Book 36: Dead Souls by Nikolai Gogol (100 Great Books)
The prototype of the modern opportunist
It was wonderful meeting many Network Capital community members at the Skoll World Forum last week. At conferences like these, one can’t help but marvel at the impactful work done by changemakers in our community. If you are interested in being part of the ecosystem, consider joining in next year.
Today, we are going to dive into Nikolai Gogol's masterpiece Dead Souls. Readers of Jhumpa Lahiri's The Namesake will recognise the author's name. The novel's protagonist, Gogol Ganguli, is named after him because his father had been reading a Gogol story on the night he survived a train accident. The name stays with him into adulthood, where it sits awkwardly between its literary weight and its oddness as an everyday first name, sometimes mistaken now for something closer to Google.
Gogol wrote Dead Souls in the early 1840s, a period when Russia still lived under serfdom but had begun to organise itself through paperwork, censuses, and official records. The country’s wealth and social order rested on the ownership of serfs, who were counted every few years in a government audit known as the revision. Between revisions, the registered count remained fixed, even as people were born, married, moved, or died. Land, labour, and status were rooted in an older, feudal order, yet increasingly defined on paper by the state. Gogol recognised what this produced: a setting in which documents could carry more weight than lived experience, and in which conduct was shaped as much by appearances and advantage as by any deeper sense of responsibility.

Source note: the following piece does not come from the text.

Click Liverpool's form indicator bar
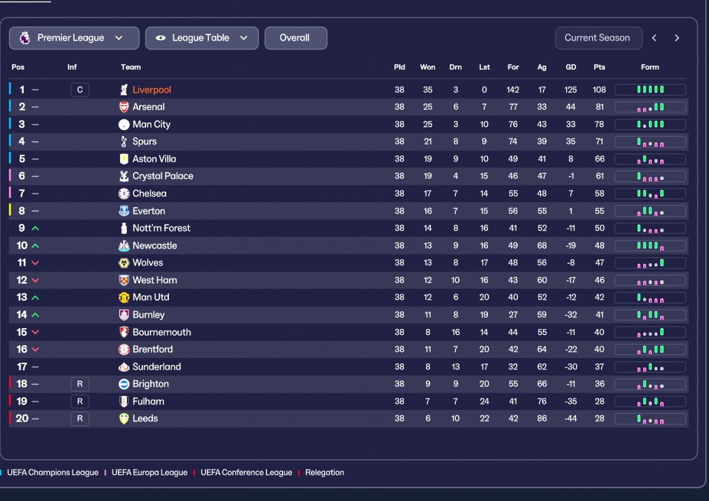This screenshot has width=709, height=501. [650, 90]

The novel follows Pavel Ivanovich Chichikov, a minor official who arrives in a provincial town with polite manners and an air of purpose. He calls on the governor, dines with the police chief, charms the postmaster, and within a few days has been received as a man of consequence, though no one can quite say where his consequence comes from. His project is at once ingenious and absurd. He seeks to purchase from landowners the legal rights to serfs who have died since the last census but who remain registered as living. These so-called souls still exist on paper, and the landowners must continue paying tax on them until the next revision corrects the record. To be relieved of that burden, even at a small price, is for many of them a quiet relief. For Chichikov, the same names carry a different value. Registered serfs could be used as collateral against state-backed loans, and a man who appeared to own several hundred of them could borrow against that paper wealth, settle himself on a distant estate, and pass into the gentry without ever having farmed an acre. The premise carries the faint logic of a financial instrument, yet it rests entirely on the gap between fact and record.